Return offers a glimpse into the life of a hero and her attempt to re-assimilate into society. She has returned to the states to a home complete with a husband and family who have lived a full year without her as she served her country abroad. At first glance, little has changed but her perspective on reality. After seeing the film, however, audiences will leave with a greater understanding of the struggles so many of our heroes endure.

Linda Cardellini is Kelli, the wife of a plumber and mother of two small children. Her recent efforts overseas have grossly affected her ability to communicate, even with trusted confidantes and supportive members of her family. She has the heightened awareness of knowing their interest and concern regarding her recent past. This is compounded by the ethical obligation to protect their sensibilities and the internal obligation among those who live and die by a code of arms.

All of this is increasingly more hazardous and overwhelming as the relationship between Kelli and her husband reaches its breaking point with all of the strain. Michael Shannon is Kelli’s husband, Mike. He, like her friends, is alienated by the sudden introversion exhibited by Kelli and the denial she attempts to pass off as acceptable. It is when she walks out on her job at the factory that the family hits rock bottom. All fingers point to Kelli who must find something stationary on which to focus or plummet her way through the downward spiral which grows closer and more inevitable every day.

Writer and director Liza Johnson drew from the experience of a friend to develop an adaptation relevant to the masses fortunate enough to be removed from actual military policy, let alone being “on the ground”. Her portrait of a fighter goes beyond sex and obligation and draws attention to circumstance. After protecting the well-being of her fellow comrades amid the ravages of war, Kelli’s transition to the once fulfilling role of partner and homemaker has somehow become pale.

Kelli’s story begins with her family’s arrival as she exits the bus at the depot. She has traveled the last leg of the long journey home through the myriad of small towns on the road to her piece of America. Wood frame houses line the street of this authentic portrait of the great Midwest. Return is a tribute to the backbone of our nation’s people.

In a way, the film celebrates blue collar traditions and the humble ethics of hardworking people honor the spirit of resurrection that propels the best in each of us to achieve. In hometowns across the land, these citizens represent the support networks of many returning veterans and their sincerity is often taken for granted. Like so many others, extreme conditions have altered Kelli’s comprehension of community.

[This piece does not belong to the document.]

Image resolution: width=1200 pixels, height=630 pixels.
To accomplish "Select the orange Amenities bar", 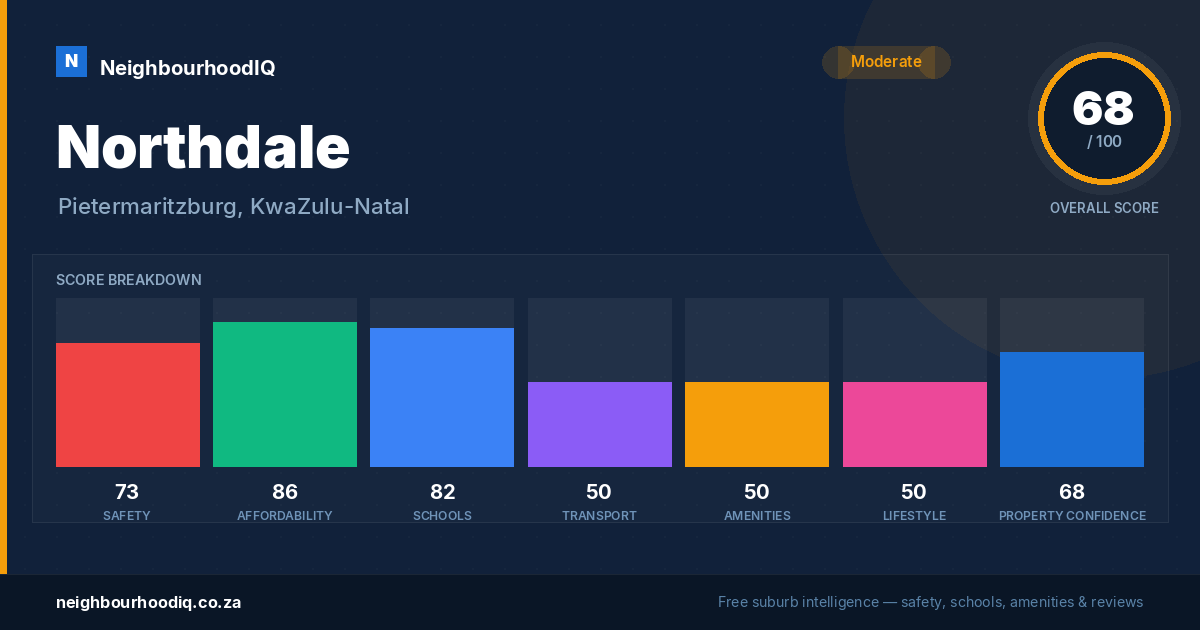I will pyautogui.click(x=757, y=424).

Return is a reminder to every American that those who have risked their lives at gunpoint (and in many cases, much worse) have a major task in allowing themselves to fit into our daily lives upon leave from active duty. There is an adjustment that must be acknowledged. There is a simplicity to life that remains nearly constant, specifically when compared to the bevy of changes one must endure when going off to war. This film succeeds in making audiences recognize the depths of just how alienated a veteran can feel.